Nobody wants a virus in their system as it could be more than a nightmare. It’s like a cancer for computers. Different viruses cause different damages, some of them force you to delete your precious data, change the data without letting you know, hang the network and some of them can even destroy your hardware. If you are curious to know more about viruses, here is the interesting article for you: 10+ Different Types of viruses.
In early days, hacking meant to get into someone’s data or account. Nowadays, hackers have gone professional and their ambitions have gone up high. Nobody cares about your single personal account information or your social password. A professional’s aim is to make a dent in the technology. Why they should only target you when they can get into millions of accounts by finding a single loophole in algorithms.
You might have heard, recently a Russian blogger hacked 5 million Gmail accounts. However, none of the present account got affected because the passwords he got were too old. This is just a tiny piece of cake, below you will find some most destructive and worst computer viruses of all time. Have a look
15. Storm Worm
Image credit: wikimedia
Storm Worm is a Trojan horse that affects Windows based system, first appeared on 17th January 2007 when users start getting emails with a subject “230 dead as storm batters Europe”. Few versions of Storm Worm turn computer into Zombie. Once the system is affected, it becomes easy to access it remotely without owner’s permission.
Few of its versions fool the users to download the program through fake links to news and videos. The attackers often change the subject to current event so that it looks legitimate. Once you click on the innocent looking link, a small software containing worm will start downloading automatically. This was the worst worm of 2007 which infected around 10 million PCs.
Image credit: wikimedia
Also known as MSBlast and Lovesan, is a computer worm first detected on 11th August 2003. It was targeting Microsoft Windows XP and Windows 2000 operating system. Blaster was taking an advantage of buffer overflow bug and spreading through spamming itself to large number of IP addresses. Once a giant network was infected, it spread quickly because the firewalls did not prevent internal machines from using a specific port.
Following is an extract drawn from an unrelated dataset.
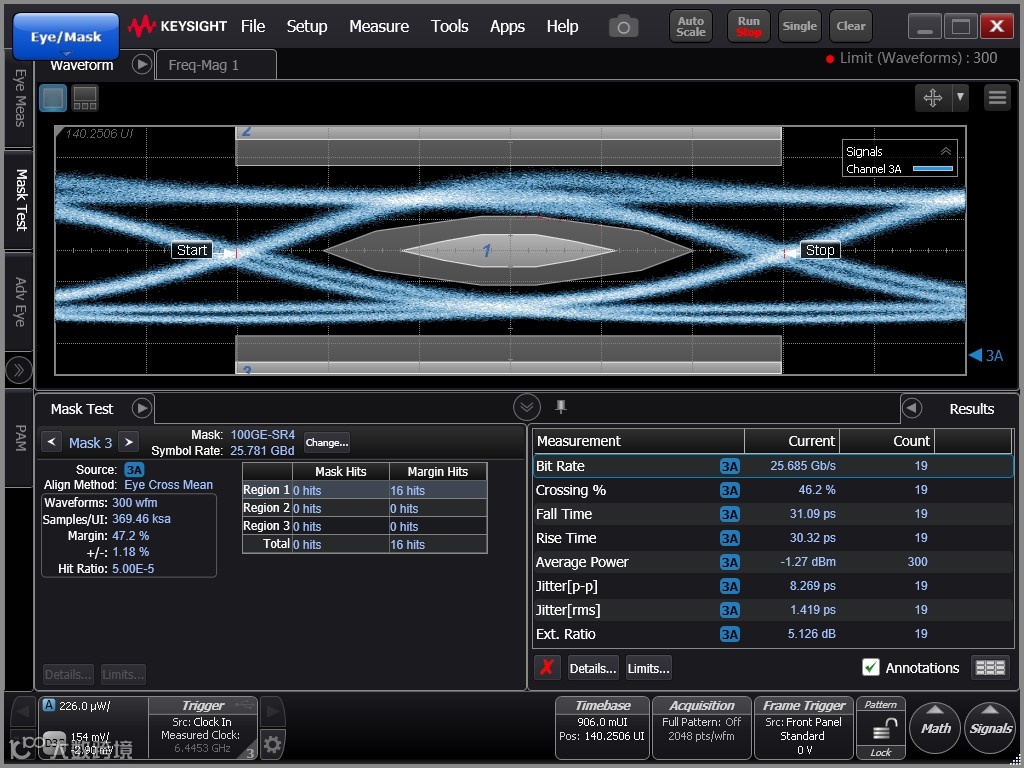Image resolution: width=1024 pixels, height=768 pixels.
Task: Toggle the Annotations checkbox
Action: coord(871,668)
It created distributed denial of service attack (DDoS) against Microsoft website, which forced them to take down Windowsupdate.com. The Worm’s executable file contains the message referring to co-founder of Microsoft.Inc, Bill Gates i.e. “Billy Gates why do you make this possible? Stop making money and fix your software”. There was a one more message “Just want to say Love you San” which gave worn, an alternative name Lovesan.
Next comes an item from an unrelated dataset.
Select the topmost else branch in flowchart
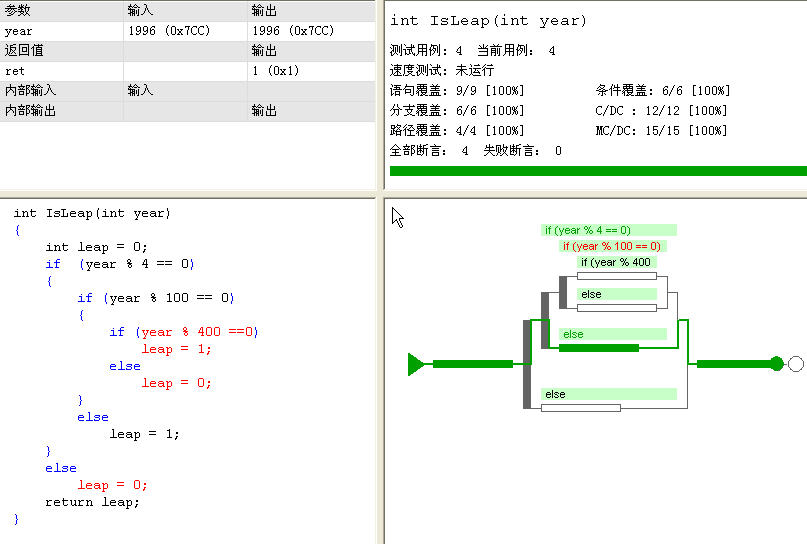 click(x=617, y=294)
Estimated Damage costs: $300 Million
Nimda is the file infector and computer worm which was released on 18th September 2001. The name comes from the reverse spelling of “admin”. It utilized numerous types of propagation technique including email, network share and web browsing. That is why it became the most widespread virus on internet within 22 minutes after its release.
It affected both workstations and servers running on Windows NT, 95, 98, 2000, XP, Me. The worm created a backdoor in operating system which allowed the attacker to access the all functions of logged in user. That means, if you are logged in as admin and your computer has been affected by Nimda, attacker can perform all admin tasks.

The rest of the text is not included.